> _INFORMATION SHOWN_
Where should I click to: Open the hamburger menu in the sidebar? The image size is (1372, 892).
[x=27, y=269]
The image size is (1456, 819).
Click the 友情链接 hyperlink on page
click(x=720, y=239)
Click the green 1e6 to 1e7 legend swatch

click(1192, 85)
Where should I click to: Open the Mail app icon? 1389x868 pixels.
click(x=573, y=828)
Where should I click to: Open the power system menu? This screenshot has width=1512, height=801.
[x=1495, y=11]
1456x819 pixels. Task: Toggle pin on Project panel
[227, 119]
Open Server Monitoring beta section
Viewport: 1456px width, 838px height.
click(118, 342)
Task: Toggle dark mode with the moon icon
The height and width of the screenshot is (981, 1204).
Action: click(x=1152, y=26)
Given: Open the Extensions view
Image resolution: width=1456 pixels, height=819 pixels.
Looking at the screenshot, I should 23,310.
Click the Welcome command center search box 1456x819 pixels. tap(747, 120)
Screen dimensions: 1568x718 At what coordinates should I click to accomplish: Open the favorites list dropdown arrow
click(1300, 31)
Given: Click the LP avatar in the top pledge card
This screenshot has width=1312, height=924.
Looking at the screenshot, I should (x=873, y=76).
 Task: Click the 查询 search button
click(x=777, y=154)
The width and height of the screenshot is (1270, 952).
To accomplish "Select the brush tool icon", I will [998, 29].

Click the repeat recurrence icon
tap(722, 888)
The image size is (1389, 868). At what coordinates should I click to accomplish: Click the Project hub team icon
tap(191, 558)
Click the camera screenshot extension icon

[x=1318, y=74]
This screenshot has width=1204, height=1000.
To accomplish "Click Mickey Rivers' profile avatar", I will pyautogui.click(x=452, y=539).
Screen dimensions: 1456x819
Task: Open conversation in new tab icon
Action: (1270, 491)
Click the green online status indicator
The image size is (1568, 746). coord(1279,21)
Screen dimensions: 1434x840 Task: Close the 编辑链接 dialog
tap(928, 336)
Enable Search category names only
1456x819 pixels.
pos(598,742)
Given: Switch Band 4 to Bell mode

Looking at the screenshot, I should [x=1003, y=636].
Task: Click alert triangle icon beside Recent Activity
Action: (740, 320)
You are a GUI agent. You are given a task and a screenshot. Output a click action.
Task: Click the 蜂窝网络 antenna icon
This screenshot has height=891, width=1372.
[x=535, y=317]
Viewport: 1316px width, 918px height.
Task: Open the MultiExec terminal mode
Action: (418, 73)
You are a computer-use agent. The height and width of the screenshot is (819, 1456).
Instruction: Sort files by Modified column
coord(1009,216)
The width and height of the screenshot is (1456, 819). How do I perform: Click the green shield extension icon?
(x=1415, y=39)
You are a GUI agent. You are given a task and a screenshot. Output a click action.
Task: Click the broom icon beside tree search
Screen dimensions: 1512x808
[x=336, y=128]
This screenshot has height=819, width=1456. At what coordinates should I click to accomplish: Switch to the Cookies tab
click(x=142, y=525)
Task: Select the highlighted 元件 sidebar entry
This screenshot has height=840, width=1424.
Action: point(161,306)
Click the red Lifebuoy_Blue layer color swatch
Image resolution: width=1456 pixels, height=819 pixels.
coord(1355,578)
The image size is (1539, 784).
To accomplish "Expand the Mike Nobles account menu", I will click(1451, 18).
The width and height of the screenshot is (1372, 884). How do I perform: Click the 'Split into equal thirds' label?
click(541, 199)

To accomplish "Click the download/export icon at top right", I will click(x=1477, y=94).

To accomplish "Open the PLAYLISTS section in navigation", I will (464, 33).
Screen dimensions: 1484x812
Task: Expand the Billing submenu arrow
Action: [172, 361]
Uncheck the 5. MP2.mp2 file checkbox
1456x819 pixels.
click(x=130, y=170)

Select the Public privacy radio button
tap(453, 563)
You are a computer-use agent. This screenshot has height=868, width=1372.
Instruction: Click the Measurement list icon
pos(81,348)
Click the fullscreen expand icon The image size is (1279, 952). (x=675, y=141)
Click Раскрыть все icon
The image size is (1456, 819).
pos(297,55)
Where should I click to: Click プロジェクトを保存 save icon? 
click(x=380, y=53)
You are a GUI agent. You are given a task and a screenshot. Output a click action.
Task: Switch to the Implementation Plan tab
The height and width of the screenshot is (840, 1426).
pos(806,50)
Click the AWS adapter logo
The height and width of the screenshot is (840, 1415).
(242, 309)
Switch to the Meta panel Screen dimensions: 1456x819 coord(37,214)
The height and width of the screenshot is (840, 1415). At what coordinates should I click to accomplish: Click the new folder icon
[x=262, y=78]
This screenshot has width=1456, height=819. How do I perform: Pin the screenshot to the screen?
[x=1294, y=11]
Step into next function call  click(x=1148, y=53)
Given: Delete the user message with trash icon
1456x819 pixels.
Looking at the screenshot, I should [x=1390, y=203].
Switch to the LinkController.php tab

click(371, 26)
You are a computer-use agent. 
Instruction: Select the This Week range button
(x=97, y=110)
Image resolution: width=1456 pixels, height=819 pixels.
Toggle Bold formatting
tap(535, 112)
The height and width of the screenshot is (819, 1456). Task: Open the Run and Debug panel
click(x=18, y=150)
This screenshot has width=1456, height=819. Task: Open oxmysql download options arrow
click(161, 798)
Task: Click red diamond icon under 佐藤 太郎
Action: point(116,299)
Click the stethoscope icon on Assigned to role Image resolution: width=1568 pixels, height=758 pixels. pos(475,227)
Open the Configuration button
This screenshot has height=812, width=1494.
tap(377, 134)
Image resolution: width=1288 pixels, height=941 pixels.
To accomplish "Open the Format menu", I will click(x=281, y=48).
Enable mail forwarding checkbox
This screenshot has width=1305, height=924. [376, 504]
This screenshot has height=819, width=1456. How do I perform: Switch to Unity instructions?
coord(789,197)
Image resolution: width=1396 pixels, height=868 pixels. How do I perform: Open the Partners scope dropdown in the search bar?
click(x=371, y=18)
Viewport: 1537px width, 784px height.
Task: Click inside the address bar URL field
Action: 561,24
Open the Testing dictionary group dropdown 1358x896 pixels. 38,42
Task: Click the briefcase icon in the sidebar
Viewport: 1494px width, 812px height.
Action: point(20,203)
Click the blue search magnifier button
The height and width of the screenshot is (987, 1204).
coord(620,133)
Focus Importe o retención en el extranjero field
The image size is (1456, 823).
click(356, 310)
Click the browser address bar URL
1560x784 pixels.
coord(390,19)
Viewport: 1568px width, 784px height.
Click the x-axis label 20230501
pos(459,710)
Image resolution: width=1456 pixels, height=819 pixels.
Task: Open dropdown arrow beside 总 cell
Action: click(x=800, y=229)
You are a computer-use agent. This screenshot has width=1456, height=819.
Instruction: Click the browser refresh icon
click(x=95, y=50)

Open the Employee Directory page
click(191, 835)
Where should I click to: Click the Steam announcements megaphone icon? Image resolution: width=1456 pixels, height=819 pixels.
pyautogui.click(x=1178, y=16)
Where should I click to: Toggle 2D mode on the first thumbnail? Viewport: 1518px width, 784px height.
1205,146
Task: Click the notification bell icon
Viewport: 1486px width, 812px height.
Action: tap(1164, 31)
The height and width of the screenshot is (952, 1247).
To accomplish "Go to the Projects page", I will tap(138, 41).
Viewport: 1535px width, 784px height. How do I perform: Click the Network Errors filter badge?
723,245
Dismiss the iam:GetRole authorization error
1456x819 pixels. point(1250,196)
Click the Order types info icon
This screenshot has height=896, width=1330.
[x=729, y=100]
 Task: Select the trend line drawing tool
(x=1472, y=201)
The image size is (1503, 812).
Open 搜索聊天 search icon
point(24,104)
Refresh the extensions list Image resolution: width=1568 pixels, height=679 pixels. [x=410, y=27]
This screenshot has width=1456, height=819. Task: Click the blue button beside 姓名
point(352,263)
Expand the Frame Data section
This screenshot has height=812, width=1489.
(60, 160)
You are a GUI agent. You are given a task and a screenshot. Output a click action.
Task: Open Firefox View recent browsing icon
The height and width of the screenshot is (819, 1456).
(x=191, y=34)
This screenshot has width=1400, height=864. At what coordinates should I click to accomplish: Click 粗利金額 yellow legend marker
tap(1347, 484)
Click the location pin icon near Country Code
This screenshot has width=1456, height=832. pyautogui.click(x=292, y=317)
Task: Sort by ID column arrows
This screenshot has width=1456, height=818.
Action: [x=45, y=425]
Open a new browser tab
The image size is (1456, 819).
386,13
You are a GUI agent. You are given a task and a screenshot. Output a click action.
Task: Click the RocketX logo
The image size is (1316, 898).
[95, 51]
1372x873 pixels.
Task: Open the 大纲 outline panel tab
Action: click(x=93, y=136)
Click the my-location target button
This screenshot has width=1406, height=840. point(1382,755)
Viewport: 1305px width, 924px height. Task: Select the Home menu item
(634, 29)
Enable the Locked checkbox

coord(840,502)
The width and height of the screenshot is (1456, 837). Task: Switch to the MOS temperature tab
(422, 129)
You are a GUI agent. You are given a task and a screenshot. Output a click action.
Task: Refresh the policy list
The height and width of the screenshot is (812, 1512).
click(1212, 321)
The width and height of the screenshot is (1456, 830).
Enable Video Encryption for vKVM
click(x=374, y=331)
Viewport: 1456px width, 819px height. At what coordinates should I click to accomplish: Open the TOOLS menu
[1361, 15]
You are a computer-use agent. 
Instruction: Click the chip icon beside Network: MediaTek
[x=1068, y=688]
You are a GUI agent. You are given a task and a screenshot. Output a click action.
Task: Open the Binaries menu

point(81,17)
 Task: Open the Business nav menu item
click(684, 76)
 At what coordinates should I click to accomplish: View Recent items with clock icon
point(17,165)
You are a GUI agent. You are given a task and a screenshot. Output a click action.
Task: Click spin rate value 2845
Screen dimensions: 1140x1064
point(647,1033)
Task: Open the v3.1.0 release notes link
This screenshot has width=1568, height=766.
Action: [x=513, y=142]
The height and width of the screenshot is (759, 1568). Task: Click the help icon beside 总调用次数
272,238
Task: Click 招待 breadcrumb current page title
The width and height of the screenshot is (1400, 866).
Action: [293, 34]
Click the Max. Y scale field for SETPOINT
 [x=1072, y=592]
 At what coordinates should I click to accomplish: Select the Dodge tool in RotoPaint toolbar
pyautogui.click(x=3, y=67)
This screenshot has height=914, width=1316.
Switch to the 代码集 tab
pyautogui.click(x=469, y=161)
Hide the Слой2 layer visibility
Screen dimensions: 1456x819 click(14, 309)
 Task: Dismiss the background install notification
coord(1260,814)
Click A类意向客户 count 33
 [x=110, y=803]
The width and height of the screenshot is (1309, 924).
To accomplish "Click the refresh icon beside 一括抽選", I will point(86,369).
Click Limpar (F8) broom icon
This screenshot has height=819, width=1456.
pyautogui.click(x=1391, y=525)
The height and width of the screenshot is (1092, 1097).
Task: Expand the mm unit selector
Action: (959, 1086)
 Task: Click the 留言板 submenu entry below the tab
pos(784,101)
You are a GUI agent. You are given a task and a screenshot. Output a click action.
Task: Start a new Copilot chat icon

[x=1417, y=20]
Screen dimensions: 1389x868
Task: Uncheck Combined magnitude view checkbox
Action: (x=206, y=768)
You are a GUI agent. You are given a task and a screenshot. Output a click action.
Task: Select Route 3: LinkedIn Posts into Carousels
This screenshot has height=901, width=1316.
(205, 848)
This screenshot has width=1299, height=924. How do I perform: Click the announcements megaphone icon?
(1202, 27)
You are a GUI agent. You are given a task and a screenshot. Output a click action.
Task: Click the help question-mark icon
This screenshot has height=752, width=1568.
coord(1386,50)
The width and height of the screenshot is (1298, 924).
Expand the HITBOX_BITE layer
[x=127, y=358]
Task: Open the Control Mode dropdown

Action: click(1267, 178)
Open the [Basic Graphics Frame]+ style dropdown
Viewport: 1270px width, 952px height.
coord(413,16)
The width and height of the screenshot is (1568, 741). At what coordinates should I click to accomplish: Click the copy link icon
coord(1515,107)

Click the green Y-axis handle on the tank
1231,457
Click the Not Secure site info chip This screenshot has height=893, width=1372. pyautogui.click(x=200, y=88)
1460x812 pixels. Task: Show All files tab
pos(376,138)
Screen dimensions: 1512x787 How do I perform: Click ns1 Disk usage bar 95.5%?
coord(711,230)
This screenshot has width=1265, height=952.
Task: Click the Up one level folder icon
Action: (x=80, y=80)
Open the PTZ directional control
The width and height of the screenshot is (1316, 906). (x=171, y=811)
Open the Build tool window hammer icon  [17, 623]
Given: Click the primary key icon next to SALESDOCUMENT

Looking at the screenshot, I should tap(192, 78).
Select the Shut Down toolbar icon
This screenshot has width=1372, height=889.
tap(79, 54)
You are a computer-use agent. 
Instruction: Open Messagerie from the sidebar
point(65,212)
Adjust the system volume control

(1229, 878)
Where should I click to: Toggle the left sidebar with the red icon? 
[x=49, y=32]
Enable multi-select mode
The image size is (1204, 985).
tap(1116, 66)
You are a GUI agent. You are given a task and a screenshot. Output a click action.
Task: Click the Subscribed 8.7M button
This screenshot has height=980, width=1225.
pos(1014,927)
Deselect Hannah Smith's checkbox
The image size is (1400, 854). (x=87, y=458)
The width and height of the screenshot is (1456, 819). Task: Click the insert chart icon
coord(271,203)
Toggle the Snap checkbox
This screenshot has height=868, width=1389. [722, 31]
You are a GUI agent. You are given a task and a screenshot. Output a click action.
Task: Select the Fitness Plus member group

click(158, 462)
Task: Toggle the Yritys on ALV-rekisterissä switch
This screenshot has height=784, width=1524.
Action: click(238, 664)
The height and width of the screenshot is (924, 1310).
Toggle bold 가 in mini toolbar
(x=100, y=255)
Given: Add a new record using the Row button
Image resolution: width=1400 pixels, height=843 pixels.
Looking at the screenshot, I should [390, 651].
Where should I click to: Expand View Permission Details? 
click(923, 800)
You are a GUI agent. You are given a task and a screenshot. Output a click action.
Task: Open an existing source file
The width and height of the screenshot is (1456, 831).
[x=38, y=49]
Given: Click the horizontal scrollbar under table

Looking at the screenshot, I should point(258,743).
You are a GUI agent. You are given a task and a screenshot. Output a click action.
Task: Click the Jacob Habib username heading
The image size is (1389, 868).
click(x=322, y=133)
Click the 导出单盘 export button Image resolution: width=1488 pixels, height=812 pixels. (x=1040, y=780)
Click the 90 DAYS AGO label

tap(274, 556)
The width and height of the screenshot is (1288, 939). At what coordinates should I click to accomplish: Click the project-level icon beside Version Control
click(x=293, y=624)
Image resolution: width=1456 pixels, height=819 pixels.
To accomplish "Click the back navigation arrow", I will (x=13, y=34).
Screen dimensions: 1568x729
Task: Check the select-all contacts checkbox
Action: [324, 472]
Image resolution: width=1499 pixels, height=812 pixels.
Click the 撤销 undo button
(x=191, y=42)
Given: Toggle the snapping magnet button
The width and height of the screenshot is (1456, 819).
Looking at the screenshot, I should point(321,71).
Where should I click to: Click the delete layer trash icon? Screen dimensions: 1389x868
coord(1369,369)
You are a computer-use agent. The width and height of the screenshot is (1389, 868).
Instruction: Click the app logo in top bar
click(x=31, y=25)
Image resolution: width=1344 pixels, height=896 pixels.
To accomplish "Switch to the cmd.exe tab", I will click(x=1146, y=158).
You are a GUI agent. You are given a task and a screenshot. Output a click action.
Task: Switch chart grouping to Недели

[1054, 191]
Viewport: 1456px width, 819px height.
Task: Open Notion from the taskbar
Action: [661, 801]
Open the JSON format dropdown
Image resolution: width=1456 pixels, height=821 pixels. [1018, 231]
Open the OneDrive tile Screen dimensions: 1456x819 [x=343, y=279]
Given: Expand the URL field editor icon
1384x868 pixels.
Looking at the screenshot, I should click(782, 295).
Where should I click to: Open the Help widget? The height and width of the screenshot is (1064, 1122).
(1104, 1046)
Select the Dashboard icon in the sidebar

> _WORK REQUEST_
Wherever the word "broom" appears in a line of the data, copy that line.

> _WRITTEN SOLUTION_
Task: Click the broom icon beside tree search
Click Limpar (F8) broom icon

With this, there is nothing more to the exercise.